Required tasks:
1. Say yes or no to whether each statement agrees with the excerpt on Henry Lee Lucas, and quote the words that decide it: (a) Lucas was indicted in 189 cases of murder at one point. (b) The ranch excavated in Matamoros yielded the remains of twelve ritual sacrifice victims. (c) The attorney general's office acted on the map Clemmie Schroeder sent.
2. According to the excerpt on Henry Lee Lucas, who was the sheriff of Williamson County, Texas?
3. Reproduce from the excerpt on Henry Lee Lucas the part that opens with the words containing "Thus, we have" and closes with "Constanzo cult broke.".

Page excerpt:
Thus, we have three prominent cult leaders, all of whom with ties to the CIA. Were the Manson and Constanzo cults and the Peoples Temple part of some broader organization or experiment? A most unlikely source alluded to this very possibility: the notorious serial killer Henry Lee Lucas, who was indicted in 189 cases of murder at one point. In actuality Lucas, a former drifter, has only been linked with eleven killings, though law enforcement have often speculated that that total could be much higher. After being arrested Henry claimed that he and his partner Ottis Toole were contract killers for a nation wide satanic cult known as the Hand of Death. Though Lucas's claims were widely dismissed when initially made, authorities were forced to reevaluate them (if only briefly) when news of the Constanzo cult broke.
"One of the more compelling aspects of Henry's story was his contention that he had ties to cult-run ranches just south of the U.S. border. In 1989, just such a ranch was excavated in Matamoros, Mexico -just south of Brownsville, Texas -yielding the remains of fifteen ritual sacrifice victims. The Matamoros case so closely paralleled the stories told years earlier by Lucas that some law enforcement personnel in Texas chose to take a closer look at Henry's professed cult connections. In fact, Jim Boutwell -the sheriff of Williamson County, Texas -later told a reporter that investigators had verified that Lucas was indeed involved in cult activities.
"Following the discovery in Matamoros, Clemmie Schroeder -identified as Henry's spiritual adviser -sent to the state attorney general a map Lucas had drawn for her in 1985 that identified locations where murder, kidnapping and drug-running operations were conducted. She told a reporter for the Brownsville Herald: 'Henry told me there were a lot of different cults in Mexico who were involved in satanic worship and everything. I found the map and realized he had marked this cult and drug ring near Brownsville.' The attorney general's office chose not to take action."
(Programmed to Kill, David McGowan, pg. 88)

Records provided:

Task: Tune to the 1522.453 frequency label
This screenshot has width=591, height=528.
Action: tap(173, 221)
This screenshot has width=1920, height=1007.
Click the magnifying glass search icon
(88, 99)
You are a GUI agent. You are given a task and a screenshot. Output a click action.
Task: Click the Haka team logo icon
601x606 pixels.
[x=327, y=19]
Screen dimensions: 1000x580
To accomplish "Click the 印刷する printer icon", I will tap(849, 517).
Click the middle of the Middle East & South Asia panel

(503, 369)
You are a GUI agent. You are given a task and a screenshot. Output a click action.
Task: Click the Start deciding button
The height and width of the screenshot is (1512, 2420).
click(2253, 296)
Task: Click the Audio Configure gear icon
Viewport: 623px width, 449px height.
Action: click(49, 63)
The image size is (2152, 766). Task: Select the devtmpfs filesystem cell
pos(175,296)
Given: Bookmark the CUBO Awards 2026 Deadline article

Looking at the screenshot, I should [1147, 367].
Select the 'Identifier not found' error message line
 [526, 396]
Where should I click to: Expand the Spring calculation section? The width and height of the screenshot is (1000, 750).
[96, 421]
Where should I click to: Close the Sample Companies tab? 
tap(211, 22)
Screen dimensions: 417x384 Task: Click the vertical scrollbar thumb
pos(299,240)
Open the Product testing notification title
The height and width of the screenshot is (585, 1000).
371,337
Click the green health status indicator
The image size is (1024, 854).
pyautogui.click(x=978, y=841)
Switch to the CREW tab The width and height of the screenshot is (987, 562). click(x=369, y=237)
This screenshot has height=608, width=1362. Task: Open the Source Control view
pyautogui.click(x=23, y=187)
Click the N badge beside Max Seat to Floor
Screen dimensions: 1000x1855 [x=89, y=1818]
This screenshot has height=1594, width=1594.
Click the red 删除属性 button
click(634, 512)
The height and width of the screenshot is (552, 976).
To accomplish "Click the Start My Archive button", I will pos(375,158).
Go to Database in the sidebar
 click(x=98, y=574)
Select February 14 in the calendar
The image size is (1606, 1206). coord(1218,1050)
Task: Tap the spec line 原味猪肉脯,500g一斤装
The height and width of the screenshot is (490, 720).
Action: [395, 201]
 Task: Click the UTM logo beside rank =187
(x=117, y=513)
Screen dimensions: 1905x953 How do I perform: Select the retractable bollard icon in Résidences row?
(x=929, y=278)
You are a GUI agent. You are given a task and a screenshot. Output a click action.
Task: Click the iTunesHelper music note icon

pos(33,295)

Solutions for each task:
1.
(a) Yes: "who was indicted in 189 cases of murder at one point"
(b) No: "yielding the remains of fifteen ritual sacrifice victims"
(c) No: "The attorney general's office chose not to take action."

2. Jim Boutwell

3.
Thus, we have three prominent cult leaders, all of whom with ties to the CIA. Were the Manson and Constanzo cults and the Peoples Temple part of some broader organization or experiment? A most unlikely source alluded to this very possibility: the notorious serial killer Henry Lee Lucas, who was indicted in 189 cases of murder at one point. In actuality Lucas, a former drifter, has only been linked with eleven killings, though law enforcement have often speculated that that total could be much higher. After being arrested Henry claimed that he and his partner Ottis Toole were contract killers for a nation wide satanic cult known as the Hand of Death. Though Lucas's claims were widely dismissed when initially made, authorities were forced to reevaluate them (if only briefly) when news of the Constanzo cult broke.